The audience enters the room, a geodesic dome, 10-foot diameter by 6-foot height, constructed of interlocking wooden poles, is at the center. Audience seating is arranged in four sections, as theater-in-the-round, facing in towards the center. Three projectors screen film and text on surrounding walls, a mirrored multifaceted disk is on a short pedestal, for reflecting / refracting imagery from one wall to the other. Inside the dome, there’s a visualized habitat of cataclysmic artifacts for poetic survival; the obligatory lectern (connection to previous “readings”), books, words, scattered on the floor, text on pages hanging off dome-bars like wash to dry, coiled speaking tube, microphone (wired to an external world), portable lighting, blank paper, writing implements, sound devices, and street detritus as clothing.
The port-a-dome initiative symbolized the self-sufficiency of CHARAS locally and was a sign of their participation in a larger global-environment movement. Syeus Mottel documented this effort in his photojournalism book Charas: The Improbable Dome Builders. His son Matthew created a documentary that captures the historical significance of the collaboration between Charas and Fuller.

— EXCERPTED RECORDS —
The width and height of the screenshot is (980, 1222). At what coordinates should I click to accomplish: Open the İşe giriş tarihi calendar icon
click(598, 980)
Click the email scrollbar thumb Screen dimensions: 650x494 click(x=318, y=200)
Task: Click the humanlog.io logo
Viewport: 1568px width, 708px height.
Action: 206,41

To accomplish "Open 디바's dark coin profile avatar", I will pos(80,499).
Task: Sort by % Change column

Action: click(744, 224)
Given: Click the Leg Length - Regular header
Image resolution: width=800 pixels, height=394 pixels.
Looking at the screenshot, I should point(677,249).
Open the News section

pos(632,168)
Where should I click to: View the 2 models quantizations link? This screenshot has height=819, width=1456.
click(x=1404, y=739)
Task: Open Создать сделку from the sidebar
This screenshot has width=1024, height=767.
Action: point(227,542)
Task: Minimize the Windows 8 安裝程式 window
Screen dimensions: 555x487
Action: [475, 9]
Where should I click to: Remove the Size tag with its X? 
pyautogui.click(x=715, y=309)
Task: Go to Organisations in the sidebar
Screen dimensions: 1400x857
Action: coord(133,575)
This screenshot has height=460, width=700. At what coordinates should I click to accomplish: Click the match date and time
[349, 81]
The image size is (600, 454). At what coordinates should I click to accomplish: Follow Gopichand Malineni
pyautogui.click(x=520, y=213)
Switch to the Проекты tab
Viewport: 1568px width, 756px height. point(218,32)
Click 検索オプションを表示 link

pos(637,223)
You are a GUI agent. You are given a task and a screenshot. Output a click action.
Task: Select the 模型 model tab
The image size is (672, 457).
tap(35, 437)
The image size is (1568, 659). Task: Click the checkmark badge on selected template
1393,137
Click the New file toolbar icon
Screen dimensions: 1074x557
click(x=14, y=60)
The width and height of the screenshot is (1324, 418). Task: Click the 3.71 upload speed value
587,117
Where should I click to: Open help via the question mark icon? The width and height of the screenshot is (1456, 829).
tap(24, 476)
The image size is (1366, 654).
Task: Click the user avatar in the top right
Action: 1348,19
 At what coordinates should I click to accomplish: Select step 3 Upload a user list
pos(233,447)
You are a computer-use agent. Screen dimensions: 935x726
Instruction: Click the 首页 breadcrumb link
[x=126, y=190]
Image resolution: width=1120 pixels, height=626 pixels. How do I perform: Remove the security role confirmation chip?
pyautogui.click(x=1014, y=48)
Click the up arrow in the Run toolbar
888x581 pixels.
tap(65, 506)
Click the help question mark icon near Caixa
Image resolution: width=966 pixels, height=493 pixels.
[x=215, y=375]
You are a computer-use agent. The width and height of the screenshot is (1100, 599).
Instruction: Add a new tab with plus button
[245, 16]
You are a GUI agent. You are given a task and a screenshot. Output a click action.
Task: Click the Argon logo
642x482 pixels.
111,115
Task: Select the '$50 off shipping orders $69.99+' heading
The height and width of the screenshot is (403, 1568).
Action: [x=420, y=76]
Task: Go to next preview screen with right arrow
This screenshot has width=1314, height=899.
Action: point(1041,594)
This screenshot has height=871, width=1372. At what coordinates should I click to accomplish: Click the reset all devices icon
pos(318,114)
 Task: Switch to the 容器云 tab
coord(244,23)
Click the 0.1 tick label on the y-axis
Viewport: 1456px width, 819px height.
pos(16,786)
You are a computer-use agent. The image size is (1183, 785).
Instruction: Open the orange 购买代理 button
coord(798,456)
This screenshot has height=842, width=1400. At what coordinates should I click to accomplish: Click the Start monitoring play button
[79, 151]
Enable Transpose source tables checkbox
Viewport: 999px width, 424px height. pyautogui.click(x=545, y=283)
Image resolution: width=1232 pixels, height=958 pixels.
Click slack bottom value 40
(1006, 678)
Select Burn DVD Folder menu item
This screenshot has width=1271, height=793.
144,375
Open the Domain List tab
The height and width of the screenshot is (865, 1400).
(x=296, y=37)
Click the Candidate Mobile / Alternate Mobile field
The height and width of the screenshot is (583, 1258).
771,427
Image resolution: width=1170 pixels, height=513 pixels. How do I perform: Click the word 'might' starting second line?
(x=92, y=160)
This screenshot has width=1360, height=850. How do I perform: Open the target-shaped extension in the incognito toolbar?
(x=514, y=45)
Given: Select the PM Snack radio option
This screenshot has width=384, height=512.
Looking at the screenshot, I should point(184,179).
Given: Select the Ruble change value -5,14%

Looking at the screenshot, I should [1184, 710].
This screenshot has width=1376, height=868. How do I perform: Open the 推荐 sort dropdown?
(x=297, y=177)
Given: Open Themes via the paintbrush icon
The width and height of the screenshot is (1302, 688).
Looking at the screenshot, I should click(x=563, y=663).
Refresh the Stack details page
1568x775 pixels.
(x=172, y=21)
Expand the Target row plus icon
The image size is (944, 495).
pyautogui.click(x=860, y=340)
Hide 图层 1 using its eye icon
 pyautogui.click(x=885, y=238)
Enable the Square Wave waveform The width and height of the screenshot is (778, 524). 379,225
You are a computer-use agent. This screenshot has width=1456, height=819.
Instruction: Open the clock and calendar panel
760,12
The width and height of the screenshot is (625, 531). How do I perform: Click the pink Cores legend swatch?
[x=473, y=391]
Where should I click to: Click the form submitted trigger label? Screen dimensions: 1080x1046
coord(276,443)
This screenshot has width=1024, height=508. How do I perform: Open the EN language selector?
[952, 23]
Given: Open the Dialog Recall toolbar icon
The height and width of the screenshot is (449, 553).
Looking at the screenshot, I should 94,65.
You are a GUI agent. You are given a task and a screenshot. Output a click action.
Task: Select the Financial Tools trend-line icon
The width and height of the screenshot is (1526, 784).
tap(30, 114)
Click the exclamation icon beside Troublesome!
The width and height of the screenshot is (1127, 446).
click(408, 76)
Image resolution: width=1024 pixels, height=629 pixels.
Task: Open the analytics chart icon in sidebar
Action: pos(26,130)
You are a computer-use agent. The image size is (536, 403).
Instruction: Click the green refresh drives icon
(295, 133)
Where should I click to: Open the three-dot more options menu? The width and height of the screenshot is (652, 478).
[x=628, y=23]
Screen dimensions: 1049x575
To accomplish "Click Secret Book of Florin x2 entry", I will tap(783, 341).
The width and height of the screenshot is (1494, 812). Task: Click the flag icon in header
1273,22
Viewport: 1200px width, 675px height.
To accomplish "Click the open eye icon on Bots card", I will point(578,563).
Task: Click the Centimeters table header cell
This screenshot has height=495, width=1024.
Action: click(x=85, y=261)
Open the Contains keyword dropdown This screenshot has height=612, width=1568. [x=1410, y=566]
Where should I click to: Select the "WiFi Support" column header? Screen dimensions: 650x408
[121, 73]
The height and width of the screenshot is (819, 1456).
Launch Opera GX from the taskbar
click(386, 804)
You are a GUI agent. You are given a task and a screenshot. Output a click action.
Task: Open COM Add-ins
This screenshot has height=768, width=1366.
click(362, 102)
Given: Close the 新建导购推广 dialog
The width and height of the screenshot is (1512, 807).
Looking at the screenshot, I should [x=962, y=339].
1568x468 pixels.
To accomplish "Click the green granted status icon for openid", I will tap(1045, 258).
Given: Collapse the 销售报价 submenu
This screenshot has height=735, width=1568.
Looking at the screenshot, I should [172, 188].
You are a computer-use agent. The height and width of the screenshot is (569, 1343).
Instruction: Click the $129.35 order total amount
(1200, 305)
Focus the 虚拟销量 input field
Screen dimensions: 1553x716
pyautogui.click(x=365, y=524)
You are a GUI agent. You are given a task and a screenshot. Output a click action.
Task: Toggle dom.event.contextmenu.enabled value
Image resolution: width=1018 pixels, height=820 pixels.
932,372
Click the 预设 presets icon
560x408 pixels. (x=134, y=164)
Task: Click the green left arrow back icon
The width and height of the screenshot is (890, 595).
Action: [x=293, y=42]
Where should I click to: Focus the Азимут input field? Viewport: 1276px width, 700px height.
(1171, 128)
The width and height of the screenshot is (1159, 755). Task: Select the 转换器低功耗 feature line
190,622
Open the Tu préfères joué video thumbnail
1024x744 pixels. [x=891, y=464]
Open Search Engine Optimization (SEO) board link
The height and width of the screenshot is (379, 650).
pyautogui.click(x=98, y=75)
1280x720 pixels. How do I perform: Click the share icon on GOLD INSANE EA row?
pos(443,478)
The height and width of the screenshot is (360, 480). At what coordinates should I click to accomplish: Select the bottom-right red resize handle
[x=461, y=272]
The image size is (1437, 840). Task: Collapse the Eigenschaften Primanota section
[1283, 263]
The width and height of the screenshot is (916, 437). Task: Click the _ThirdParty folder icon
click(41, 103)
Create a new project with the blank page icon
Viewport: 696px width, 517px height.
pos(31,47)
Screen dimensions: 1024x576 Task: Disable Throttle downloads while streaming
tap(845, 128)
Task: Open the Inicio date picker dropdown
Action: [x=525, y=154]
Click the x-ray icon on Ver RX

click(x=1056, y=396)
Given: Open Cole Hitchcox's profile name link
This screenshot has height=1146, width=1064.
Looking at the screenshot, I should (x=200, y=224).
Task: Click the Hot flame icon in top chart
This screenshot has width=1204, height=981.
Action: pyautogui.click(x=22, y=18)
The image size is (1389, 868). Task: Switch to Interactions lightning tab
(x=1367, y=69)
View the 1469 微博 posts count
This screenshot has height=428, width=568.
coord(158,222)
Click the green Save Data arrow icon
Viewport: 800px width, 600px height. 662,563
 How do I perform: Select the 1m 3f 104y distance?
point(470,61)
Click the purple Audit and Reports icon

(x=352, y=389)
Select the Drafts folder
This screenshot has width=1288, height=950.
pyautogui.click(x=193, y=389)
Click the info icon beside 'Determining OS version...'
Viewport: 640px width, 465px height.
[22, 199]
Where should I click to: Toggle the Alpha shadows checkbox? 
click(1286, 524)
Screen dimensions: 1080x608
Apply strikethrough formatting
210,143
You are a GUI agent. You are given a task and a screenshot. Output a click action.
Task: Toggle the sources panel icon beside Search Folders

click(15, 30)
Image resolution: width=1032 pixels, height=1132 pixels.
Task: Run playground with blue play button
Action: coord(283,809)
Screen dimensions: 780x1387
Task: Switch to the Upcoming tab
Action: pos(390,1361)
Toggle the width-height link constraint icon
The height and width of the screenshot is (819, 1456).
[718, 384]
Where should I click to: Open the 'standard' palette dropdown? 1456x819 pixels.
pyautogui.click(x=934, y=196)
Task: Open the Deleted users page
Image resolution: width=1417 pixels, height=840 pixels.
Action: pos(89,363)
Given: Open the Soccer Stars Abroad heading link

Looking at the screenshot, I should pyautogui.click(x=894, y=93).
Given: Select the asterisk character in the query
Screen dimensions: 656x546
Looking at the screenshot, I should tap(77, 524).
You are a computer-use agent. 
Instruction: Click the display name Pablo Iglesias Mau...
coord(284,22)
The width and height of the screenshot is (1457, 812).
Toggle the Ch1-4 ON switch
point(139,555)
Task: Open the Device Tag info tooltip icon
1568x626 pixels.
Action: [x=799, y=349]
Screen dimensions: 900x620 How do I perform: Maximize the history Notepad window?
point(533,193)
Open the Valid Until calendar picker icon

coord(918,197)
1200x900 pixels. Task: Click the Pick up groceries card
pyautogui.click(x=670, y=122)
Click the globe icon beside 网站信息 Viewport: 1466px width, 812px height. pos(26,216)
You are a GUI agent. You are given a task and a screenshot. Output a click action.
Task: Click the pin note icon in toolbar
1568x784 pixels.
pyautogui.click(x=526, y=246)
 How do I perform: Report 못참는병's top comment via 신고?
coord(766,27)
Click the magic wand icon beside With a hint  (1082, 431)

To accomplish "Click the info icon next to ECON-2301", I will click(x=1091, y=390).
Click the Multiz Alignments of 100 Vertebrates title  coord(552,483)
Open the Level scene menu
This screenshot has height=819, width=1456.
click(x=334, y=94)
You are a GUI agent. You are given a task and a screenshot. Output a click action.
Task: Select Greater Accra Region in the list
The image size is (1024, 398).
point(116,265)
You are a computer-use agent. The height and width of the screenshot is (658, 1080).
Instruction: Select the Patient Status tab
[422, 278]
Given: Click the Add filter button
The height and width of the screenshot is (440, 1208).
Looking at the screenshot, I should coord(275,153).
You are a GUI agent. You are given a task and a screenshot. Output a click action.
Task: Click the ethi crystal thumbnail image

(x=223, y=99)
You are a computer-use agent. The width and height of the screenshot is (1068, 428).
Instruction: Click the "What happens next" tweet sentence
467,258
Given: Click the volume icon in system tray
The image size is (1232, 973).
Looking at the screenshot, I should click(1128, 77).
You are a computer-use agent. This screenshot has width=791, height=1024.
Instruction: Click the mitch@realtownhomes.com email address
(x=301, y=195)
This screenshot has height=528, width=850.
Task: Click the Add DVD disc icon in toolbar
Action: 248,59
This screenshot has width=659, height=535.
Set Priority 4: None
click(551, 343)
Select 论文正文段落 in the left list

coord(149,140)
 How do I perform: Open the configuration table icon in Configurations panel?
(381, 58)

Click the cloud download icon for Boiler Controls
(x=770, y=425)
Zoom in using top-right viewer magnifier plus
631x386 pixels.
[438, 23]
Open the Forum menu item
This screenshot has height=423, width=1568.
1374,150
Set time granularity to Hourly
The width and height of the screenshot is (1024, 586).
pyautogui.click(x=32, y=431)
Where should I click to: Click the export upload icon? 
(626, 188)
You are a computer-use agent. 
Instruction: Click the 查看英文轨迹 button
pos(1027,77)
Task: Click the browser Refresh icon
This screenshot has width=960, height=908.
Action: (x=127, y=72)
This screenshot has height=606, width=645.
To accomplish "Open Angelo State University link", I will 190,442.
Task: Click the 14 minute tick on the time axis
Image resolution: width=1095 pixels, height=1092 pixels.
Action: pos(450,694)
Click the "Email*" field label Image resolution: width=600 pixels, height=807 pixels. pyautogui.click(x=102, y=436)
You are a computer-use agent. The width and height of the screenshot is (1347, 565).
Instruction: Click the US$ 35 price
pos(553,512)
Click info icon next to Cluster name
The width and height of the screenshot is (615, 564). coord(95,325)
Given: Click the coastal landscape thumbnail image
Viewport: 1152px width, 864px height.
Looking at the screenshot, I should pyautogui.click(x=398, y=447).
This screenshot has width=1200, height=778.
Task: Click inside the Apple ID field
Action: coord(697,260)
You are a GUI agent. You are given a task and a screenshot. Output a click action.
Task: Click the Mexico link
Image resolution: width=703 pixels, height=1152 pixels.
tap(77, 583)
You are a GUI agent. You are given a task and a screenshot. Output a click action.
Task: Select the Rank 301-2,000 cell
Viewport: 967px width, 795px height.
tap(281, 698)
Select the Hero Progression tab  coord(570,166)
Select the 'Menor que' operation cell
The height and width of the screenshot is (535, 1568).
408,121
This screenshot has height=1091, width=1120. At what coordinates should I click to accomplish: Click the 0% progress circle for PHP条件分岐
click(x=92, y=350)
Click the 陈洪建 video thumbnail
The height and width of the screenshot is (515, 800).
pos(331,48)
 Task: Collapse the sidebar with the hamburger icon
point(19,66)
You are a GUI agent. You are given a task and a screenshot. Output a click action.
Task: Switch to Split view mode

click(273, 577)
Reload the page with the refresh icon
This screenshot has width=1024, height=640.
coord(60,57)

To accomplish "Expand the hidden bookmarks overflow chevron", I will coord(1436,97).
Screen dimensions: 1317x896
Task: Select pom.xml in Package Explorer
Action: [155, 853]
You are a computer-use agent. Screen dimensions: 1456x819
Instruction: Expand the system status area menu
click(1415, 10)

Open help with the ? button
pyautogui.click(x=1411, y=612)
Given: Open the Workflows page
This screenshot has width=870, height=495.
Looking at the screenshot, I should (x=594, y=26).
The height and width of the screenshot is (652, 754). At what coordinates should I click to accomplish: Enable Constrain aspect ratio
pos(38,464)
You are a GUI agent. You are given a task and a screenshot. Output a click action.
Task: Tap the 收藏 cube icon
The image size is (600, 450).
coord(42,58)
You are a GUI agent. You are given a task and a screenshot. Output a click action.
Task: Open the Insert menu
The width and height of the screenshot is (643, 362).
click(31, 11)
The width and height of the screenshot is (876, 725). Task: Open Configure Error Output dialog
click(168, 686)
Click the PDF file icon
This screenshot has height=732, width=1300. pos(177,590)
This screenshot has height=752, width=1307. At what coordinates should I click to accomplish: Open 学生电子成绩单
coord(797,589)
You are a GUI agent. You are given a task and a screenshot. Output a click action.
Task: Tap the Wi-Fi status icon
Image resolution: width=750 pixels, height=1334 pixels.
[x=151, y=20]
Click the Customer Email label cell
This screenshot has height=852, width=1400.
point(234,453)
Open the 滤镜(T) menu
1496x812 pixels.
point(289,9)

— WORK INSTRUCTIONS —
a: Answer these questions from the dome passage:
(i) What is the geodesic dome built from?
(ii) How many projectors screen film and text on the surrounding walls?
(iii) What is the title of Syeus Mottel's photojournalism book?
b: Carry on the dome passage from the point where it stops.
The items have no role in this work.

— RESPONSES —
a:
(i) Interlocking wooden poles
(ii) Three
(iii) Charas: The Improbable Dome Builders

b:
Screened on a wall is the visual projections by Torres that displayed layered text on mobility and identity, intermingled with spoken performances from his book of poetry, Xoeteox: The Infinite Word Object. The piece is accompanied by a musical improvisation with Mottel on keyboard and sound devices in the space of a dome within a room. Along with these projections, the original mission for transformation and artistic ability was presented to the surrounding audience as an experiential possibility for a continually evolving landscape.